The 62-acre property containing the workshop and sugar shack is a property that once consisted of two lots, one of which belonged to a different owner. Pilon bought the other property and the shared property was given a new number for tax purposes.
“And I have a bill with all sorts of things that are wrong,” he said.
“Sir, obviously all of these details are something that we cannot decipher or address here on the council today,” Carter said. “Have you spoken to the staff about this?”
“To whom?” Pilon said.
“To our Treasury Department and so on,” Carter said.
“I have spoken-“
“—Sir, when you spoke to me, I handed it over to the staff,” Carter said. “They spoke to a lot of people on our staff. They are working to resolve all of this with you. I realize there are some issues here…due to several properties and possibly some mistakes WSP made. Believe me, the staff is working diligently to resolve these issues for you.”
“Well, no one has ever contacted me to let me know that something was being done,” Pilon said.
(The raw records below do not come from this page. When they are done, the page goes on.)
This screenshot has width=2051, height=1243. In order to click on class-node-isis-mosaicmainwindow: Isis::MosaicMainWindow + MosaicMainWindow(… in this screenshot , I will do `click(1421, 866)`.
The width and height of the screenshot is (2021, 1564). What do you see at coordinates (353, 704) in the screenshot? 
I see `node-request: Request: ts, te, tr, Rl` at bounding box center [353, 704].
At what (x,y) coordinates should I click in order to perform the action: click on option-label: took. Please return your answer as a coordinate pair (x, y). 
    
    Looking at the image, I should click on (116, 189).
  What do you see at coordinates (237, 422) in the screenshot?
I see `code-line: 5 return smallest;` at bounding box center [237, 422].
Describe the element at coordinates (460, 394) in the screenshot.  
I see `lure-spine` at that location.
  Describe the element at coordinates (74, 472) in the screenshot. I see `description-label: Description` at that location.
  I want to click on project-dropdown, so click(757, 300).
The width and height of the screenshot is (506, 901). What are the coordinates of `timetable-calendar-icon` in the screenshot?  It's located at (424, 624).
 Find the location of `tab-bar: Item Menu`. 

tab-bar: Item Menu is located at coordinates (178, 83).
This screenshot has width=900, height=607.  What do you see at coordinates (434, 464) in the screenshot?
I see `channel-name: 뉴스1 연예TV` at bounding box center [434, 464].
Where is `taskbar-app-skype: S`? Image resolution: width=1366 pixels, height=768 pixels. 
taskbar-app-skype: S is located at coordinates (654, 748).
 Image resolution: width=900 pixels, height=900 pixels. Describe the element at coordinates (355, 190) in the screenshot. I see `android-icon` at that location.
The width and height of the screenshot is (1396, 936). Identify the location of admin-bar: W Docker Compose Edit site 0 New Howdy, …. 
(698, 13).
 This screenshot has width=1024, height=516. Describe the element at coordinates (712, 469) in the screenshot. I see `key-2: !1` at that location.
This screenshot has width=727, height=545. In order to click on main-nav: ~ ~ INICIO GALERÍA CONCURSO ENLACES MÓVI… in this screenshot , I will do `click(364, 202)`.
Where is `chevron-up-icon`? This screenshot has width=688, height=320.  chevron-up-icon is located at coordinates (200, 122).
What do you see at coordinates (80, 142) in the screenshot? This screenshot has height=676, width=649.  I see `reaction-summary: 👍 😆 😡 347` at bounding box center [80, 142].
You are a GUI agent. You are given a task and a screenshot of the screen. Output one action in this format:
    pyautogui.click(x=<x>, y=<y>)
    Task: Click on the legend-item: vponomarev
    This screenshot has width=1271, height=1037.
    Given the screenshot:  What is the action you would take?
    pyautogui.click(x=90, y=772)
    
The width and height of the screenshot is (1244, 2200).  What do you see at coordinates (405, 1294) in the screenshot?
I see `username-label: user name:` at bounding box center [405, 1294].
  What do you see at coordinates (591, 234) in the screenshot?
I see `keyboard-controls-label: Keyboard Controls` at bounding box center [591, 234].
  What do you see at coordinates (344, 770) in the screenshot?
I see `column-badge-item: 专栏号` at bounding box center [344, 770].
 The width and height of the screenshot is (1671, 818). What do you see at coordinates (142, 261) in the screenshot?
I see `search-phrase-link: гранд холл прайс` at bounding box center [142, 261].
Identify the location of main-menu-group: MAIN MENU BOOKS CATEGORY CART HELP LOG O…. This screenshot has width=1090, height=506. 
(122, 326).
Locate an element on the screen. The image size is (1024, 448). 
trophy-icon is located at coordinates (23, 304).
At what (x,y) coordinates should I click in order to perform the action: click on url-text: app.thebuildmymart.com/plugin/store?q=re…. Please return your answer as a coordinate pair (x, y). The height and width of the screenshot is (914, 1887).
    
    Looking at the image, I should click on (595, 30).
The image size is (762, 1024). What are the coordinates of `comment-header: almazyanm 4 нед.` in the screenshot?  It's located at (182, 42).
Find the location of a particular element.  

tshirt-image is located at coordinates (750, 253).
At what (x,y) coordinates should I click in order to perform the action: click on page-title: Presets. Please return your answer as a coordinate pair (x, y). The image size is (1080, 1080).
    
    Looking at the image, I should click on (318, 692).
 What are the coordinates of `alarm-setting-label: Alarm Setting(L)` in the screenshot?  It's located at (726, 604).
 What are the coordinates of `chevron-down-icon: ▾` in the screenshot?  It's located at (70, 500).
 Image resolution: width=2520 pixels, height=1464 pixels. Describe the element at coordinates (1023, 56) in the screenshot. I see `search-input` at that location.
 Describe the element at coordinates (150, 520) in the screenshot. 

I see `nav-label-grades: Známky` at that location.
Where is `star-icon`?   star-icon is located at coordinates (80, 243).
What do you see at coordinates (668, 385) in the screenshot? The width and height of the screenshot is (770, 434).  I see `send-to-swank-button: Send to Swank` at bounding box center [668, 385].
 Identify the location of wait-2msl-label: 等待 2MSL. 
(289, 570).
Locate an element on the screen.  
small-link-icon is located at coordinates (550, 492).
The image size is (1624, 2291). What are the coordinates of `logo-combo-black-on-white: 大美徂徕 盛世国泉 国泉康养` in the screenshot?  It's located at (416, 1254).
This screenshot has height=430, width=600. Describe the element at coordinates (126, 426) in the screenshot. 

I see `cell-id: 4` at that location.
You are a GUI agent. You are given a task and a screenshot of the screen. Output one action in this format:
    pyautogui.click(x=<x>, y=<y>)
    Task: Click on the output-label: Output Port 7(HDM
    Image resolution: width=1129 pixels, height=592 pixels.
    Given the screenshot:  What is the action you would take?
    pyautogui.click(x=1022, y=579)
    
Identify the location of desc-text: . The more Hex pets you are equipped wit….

“Sir, that is completely false,” Carter said. “You have been to the office many times. Both the treasurer, the assistant treasurer, the clerk, a lot of people have engaged with you and told you they have been working on it.”
The mayor said there are some bills that are legally owed to the municipality and others are issues that need to be resolved.
Councilwoman Pam Sayne said she and Pilon had previously discussed the bills and she brought the issue to city staff.
“It’s not an excuse, but it’s a reason,” Sayne said. “When municipalities took over septic tank inspections, we basically got a bunch of shoeboxes of receipts trying to resolve the issue.”
She said there were properties located by their previous lot and concession numbers.
“It was very difficult to determine what was on a particular property,” Sayne said. “Obviously some of these things are still being worked out.”